## [Aim of the exercise]
Rewrite the material from the line containing "Given: Open Windows Explorer from the taskbar" up to and including the line containing "Action: click(x=394, y=212)" as a JSON list of strings, one string per line, leaving out any blank lines.

## [Listing]
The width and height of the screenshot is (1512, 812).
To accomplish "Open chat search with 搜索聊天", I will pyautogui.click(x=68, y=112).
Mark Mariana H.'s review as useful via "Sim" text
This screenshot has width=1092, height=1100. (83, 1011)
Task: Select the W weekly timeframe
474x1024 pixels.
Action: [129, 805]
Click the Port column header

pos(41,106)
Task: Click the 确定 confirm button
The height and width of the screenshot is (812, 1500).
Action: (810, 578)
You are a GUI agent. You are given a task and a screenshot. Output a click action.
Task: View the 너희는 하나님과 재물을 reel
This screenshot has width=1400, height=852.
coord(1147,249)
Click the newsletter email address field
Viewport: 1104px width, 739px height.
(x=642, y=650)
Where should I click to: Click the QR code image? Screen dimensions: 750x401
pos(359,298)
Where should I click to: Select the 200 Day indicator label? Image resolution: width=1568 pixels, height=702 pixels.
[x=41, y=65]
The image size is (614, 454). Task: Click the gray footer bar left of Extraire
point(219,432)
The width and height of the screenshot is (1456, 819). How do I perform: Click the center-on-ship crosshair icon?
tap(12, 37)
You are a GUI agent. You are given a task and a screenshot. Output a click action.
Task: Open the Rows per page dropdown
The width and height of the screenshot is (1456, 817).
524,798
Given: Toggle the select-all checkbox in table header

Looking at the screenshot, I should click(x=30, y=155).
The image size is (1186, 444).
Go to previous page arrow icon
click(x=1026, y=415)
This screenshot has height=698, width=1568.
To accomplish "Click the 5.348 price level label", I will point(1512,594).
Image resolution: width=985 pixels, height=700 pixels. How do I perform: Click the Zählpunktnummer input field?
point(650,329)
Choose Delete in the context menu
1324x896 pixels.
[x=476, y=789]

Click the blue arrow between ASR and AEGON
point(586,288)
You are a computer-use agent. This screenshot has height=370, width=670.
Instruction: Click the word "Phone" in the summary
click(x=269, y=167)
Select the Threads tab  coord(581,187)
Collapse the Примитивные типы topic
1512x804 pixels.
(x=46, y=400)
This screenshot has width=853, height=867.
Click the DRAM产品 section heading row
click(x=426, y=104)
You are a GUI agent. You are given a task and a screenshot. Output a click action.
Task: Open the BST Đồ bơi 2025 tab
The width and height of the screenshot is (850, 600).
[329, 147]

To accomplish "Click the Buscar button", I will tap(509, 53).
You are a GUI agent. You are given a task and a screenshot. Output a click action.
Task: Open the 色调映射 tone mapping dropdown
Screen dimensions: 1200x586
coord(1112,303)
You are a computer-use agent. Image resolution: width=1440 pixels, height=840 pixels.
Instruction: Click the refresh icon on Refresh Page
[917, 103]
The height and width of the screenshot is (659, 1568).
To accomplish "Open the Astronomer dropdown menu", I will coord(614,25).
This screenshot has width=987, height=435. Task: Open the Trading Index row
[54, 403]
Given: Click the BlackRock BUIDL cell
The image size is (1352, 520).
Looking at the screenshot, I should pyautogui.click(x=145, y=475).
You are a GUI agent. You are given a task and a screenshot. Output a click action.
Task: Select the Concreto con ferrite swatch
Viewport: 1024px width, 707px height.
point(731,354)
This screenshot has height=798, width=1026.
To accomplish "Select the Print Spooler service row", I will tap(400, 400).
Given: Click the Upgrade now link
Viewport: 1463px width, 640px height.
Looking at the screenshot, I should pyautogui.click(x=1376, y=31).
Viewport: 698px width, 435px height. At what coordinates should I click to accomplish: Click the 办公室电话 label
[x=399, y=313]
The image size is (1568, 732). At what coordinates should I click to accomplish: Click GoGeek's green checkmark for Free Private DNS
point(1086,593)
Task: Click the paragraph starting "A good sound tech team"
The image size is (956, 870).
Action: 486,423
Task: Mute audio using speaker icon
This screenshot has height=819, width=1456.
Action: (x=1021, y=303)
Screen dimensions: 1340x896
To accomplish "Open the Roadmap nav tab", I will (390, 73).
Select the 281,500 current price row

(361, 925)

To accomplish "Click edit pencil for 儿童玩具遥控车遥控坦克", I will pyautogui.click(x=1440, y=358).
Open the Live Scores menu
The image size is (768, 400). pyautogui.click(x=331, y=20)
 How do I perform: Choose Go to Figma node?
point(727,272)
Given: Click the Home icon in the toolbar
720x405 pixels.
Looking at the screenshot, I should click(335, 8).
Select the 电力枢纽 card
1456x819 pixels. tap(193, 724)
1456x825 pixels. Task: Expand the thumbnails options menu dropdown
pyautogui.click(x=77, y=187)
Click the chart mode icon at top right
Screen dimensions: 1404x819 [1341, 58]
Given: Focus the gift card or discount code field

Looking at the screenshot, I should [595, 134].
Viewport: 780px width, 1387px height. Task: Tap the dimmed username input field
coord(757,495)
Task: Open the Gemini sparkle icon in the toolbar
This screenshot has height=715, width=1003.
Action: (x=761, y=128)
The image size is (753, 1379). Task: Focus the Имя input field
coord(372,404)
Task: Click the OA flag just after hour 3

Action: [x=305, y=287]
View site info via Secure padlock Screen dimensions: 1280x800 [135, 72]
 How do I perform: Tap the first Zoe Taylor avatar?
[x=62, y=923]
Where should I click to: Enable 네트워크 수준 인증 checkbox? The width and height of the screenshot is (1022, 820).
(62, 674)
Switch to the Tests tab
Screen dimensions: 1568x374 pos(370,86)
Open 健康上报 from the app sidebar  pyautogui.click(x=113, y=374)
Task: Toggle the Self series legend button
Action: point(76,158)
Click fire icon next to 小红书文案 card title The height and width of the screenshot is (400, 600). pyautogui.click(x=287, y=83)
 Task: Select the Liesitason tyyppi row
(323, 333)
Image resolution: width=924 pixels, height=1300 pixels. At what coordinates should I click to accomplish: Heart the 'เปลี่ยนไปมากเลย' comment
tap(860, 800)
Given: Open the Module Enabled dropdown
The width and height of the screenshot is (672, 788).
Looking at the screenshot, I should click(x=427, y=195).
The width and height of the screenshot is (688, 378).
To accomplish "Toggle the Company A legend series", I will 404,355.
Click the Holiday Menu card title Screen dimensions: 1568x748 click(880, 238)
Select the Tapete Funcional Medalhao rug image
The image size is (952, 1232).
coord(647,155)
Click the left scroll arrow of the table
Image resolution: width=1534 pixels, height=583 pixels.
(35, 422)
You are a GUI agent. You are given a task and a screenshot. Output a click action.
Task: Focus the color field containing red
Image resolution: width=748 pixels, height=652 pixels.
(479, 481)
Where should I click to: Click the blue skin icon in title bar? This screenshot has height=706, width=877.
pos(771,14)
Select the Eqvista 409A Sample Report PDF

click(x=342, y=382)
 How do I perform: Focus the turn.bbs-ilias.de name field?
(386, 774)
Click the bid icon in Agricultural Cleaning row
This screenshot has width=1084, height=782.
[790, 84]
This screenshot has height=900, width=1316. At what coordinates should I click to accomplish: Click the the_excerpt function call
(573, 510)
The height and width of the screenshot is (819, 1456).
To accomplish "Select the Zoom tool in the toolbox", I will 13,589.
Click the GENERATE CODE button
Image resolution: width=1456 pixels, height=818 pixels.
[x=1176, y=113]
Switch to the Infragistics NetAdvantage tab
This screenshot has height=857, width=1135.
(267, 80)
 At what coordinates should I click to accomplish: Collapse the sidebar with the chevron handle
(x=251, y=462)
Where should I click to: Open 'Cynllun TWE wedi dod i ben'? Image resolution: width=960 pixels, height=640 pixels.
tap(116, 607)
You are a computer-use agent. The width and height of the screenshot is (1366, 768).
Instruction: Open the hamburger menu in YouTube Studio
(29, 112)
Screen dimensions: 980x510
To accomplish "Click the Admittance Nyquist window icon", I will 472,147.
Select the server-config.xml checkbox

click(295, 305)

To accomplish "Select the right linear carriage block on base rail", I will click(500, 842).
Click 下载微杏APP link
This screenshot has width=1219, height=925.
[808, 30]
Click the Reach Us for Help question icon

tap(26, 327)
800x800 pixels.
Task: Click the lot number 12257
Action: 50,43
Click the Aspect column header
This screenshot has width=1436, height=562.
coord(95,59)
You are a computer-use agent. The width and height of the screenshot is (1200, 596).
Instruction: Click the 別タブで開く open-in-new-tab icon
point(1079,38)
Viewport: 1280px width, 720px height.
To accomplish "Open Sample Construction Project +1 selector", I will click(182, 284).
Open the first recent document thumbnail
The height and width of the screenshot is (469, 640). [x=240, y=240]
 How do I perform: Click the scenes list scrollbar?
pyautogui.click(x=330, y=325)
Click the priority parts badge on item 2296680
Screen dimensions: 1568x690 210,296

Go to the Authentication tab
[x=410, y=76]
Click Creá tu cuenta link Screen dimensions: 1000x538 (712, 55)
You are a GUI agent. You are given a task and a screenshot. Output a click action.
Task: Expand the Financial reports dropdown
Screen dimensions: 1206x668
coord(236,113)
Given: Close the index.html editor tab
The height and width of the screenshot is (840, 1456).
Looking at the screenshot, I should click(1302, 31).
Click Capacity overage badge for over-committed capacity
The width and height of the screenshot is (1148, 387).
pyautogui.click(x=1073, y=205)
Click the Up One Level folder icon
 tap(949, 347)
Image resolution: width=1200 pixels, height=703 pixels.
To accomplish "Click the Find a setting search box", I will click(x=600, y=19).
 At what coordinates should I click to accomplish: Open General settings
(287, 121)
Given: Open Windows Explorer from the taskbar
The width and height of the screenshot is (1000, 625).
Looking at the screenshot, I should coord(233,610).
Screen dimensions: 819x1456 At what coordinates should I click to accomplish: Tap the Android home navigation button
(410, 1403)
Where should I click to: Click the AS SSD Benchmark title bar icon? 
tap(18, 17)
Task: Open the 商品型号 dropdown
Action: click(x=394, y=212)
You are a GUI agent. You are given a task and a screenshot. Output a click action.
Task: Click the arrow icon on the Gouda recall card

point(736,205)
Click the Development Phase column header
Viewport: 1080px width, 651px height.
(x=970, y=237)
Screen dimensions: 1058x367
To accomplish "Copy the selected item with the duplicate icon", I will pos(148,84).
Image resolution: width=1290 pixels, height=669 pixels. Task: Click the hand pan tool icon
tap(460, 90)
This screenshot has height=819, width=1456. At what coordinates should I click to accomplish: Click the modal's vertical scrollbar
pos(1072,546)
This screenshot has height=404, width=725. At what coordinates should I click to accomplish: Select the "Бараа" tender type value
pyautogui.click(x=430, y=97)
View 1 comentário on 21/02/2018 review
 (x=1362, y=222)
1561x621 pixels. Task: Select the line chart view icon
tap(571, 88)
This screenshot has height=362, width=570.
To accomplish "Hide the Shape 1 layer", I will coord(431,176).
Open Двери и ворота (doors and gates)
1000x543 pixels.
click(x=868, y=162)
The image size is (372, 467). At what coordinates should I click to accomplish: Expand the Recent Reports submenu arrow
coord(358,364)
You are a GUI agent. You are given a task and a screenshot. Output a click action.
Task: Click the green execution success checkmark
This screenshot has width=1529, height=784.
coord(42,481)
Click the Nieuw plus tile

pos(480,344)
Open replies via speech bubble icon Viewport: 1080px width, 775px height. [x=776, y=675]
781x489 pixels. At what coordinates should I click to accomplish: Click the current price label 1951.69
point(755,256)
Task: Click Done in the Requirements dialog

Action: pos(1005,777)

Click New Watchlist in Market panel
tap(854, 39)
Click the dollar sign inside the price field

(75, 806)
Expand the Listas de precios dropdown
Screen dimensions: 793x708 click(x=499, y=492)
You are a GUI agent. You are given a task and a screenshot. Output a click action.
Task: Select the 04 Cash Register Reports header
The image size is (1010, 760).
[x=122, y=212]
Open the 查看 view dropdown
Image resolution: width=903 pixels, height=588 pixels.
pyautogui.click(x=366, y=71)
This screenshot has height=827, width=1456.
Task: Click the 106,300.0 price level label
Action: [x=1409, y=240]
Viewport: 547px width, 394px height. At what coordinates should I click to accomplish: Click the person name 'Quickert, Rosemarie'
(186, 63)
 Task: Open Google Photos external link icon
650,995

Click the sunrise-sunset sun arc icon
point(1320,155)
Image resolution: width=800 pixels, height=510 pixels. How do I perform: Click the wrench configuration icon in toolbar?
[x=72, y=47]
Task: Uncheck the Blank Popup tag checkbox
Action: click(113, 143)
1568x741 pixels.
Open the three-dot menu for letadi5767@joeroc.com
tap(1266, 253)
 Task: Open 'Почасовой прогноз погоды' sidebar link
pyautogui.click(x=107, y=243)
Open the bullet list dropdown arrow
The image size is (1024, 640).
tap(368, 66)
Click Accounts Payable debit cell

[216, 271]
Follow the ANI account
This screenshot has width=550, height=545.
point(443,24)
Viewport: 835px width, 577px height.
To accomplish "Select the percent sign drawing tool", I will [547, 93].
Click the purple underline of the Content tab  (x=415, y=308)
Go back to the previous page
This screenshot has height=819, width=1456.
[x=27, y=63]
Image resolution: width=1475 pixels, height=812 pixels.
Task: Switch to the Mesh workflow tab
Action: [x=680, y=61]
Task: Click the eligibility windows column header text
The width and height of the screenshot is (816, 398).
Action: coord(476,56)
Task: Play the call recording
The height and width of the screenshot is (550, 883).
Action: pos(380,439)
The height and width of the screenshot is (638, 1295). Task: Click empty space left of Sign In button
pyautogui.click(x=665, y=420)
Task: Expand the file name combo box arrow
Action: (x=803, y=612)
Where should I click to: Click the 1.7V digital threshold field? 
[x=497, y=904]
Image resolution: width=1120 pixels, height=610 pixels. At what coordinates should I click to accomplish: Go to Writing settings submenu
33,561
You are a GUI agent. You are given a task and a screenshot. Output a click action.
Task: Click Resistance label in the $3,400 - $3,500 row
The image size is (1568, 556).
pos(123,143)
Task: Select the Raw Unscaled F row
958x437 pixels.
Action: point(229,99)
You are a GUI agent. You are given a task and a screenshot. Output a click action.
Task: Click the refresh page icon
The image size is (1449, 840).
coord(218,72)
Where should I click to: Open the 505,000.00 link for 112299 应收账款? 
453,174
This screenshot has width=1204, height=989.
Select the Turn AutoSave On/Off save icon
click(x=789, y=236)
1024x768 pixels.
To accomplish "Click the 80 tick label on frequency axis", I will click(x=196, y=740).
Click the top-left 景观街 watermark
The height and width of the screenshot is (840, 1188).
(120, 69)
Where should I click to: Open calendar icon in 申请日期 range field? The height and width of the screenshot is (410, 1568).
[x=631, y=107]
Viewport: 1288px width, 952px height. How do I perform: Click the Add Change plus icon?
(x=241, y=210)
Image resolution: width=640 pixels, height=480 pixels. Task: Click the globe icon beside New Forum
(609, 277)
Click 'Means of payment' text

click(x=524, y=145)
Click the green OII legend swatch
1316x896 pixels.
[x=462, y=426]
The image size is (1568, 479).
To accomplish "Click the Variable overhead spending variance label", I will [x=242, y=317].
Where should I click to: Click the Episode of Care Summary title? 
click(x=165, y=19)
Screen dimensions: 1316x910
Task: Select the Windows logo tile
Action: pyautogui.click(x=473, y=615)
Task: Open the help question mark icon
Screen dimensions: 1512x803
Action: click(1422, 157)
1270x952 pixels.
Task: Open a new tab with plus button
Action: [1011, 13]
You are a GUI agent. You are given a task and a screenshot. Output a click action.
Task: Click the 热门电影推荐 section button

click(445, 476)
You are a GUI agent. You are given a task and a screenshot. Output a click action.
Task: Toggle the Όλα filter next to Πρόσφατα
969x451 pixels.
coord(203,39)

## [Finished exercise]
[
  "Given: Open Windows Explorer from the taskbar",
  "The width and height of the screenshot is (1000, 625).",
  "Looking at the screenshot, I should coord(233,610).",
  "Screen dimensions: 819x1456 At what coordinates should I click to accomplish: Tap the Android home navigation button",
  "(410, 1403)",
  "Where should I click to: Click the AS SSD Benchmark title bar icon? ",
  "tap(18, 17)",
  "Task: Open the 商品型号 dropdown",
  "Action: click(x=394, y=212)"
]